What God’s doing through immigration

God is in control of when and where people live. It says so in Acts 17 v 26:

“From one man God made every race of human beings to make their home over the surface of the earth and he determined beforehand when and where they would live…"

So, if you are wondering why every voice you overhear in the supermarket is speaking a foreign language, why your bus driver is Polish, your Doctor is Pakistani, the staff looking after your granny in her residential home come from the Philippines, the people who run your local chip shop are from Taiwan – well, God has something to do with it. Don’t blame the EU, or the government – talk to God about it first. And, by the way, the same goes if your parents have retired to Spain, your uncle emigrated to Australia and your children have gone to work in California.

What's God up to?

Why might God be moving people round the way he is? There are probably several reasons, but I’d suggest at least three. I believe he is using migration to:

  • rebuke our nation;
  • revive the church; and
  • prepare people for the gospel.

Rebuking the nation.

God has ordered the world with the unalterable principle that people reap what they sow. In the days of the British Empire, British people went trampling over the nations of the world, occupying their territory, plundering their natural resources and using them as cheap labour.  Now we are reaping what we sowed. The world is coming to trample our streets and our failure to pay workers what was due in the past is coming back as a curse on us as one after another our industries are decimated by their inability to compete with the low wages on offer elsewhere.

Reviving the church.

The church in Britain reached a peak of numerical growth in 1910 and has been shrinking ever since. If this rate of decline were to continue, Christianity would die out in the UK entirely within a few decades. That is unlikely, but a scenario in which the church reduces to a tiny remnant and stays that way is very believable (if you don’t take God into account).  
The picture isn’t all gloomy, though, because there are parts of the church which are growing – including Pentecostal and Charismatic congregations and “Fresh Expressions” – a movement which involves the church meeting in unusual and more user-friendly ways. At some point the growth in these groups and the decline in the church as a whole will reach a cross-over point after which the church will be very different and a lot smaller but growing quite rapidly.

Christian immigrants
There are many Christians among the immigrants coming to Britain. In the last decade the rate of decline in the church in Britain has slowed down as a result of new Christians coming from other countries. Polish immigration, for example, has resulted in a boost for many Roman Catholic congregations and African and Caribbean immigrants have brought with them the phenomenon of the new “Black-led” Pentecostal churches. These congregations are not only growing by attracting people from their own ethnic group, they also evangelise people from other backgrounds. Ordinary British people tend to have a negative view of the established churches in our country and are suspicious of them but they love the enthusiastic music of black gospel choirs and are more open to hear the gospel from that source.

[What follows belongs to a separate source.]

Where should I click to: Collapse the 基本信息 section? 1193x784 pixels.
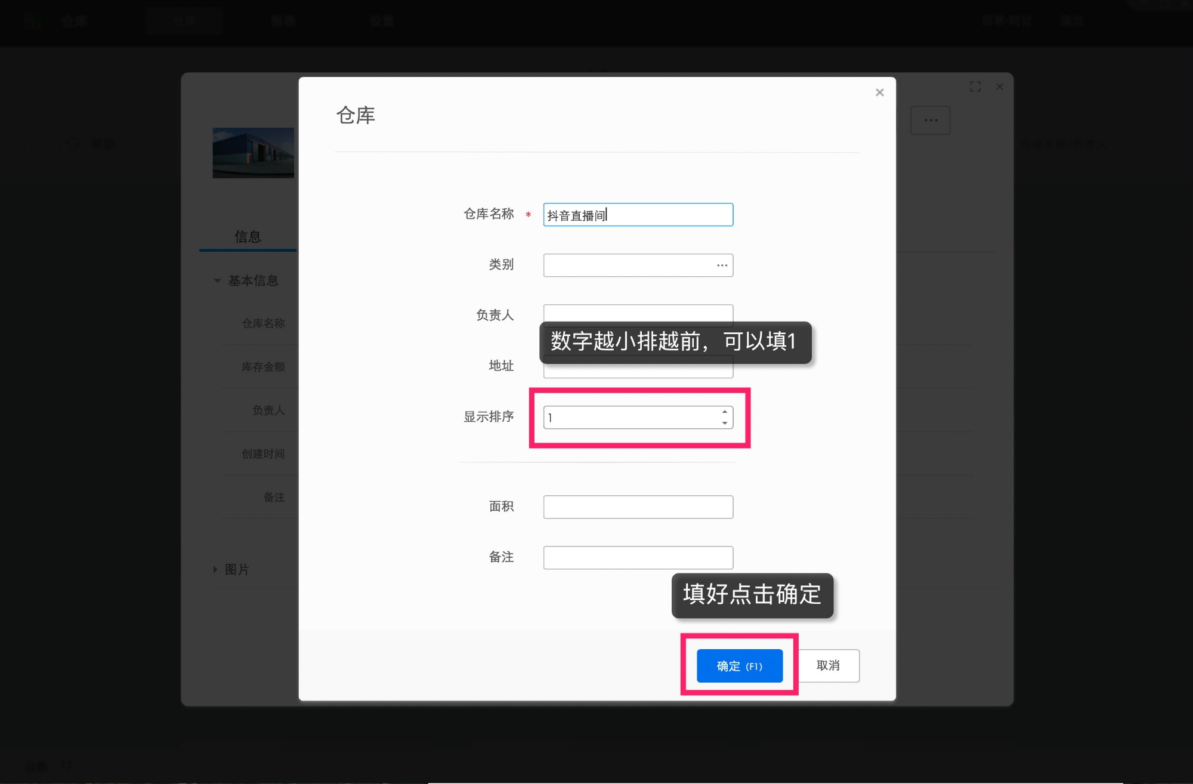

Preparing people for the gospel

Many migrants come to our shores from countries where there is little or no Christian presence and some from areas where the church is officially opposed or persecuted. These have not had the opportunity to hear the good news of God’s love for them, his justice and the fact that he offers them eternal life and forgiveness for sin. Perhaps God is sending some of those people to Britain so they can hear that message through us.

Other religions
Of course, many bring their own religions with them. They may make converts to those religions from among British people, indeed that is already happening, especially with regard to Islam. God may be at work even in this. One of the big problems we have faced in Christian evangelism in Britain over recent decades is that so many people seem to have lost any sense of guilt. They haven’t been taught about their accountability to God and they don’t know the Ten Commandments. As a result, they don’t feel a need for forgiveness. The Christian message only makes sense to those who feel they have offended God. Christianity needs the moral and legal basis of Judaism as a foundation for its message of mercy.  Like Judaism, Islam is also a religion of law. Could it be that God plans to use Islam to re-awaken British people’s sense of guilt so that they turn to Jesus for forgiveness?

The ultimate immigrant

God never seemed to tire of reminding the Israelites that they had once been foreigners living in Egypt. As a result, he said, they should be kind to foreigners that came to them for shelter and help. (For example, “Do not mistreat or oppress a foreigner, for you were foreigners in Egypt.” Exodus 22 v 21). The Christian response to immigrants should be one of respect, friendliness and welcome. We should view each one as a representative of Jesus, who is the ultimate immigrant, since he came from Heaven to make his home on earth. And that kindness must include telling them about him and the good news of salvation he brings.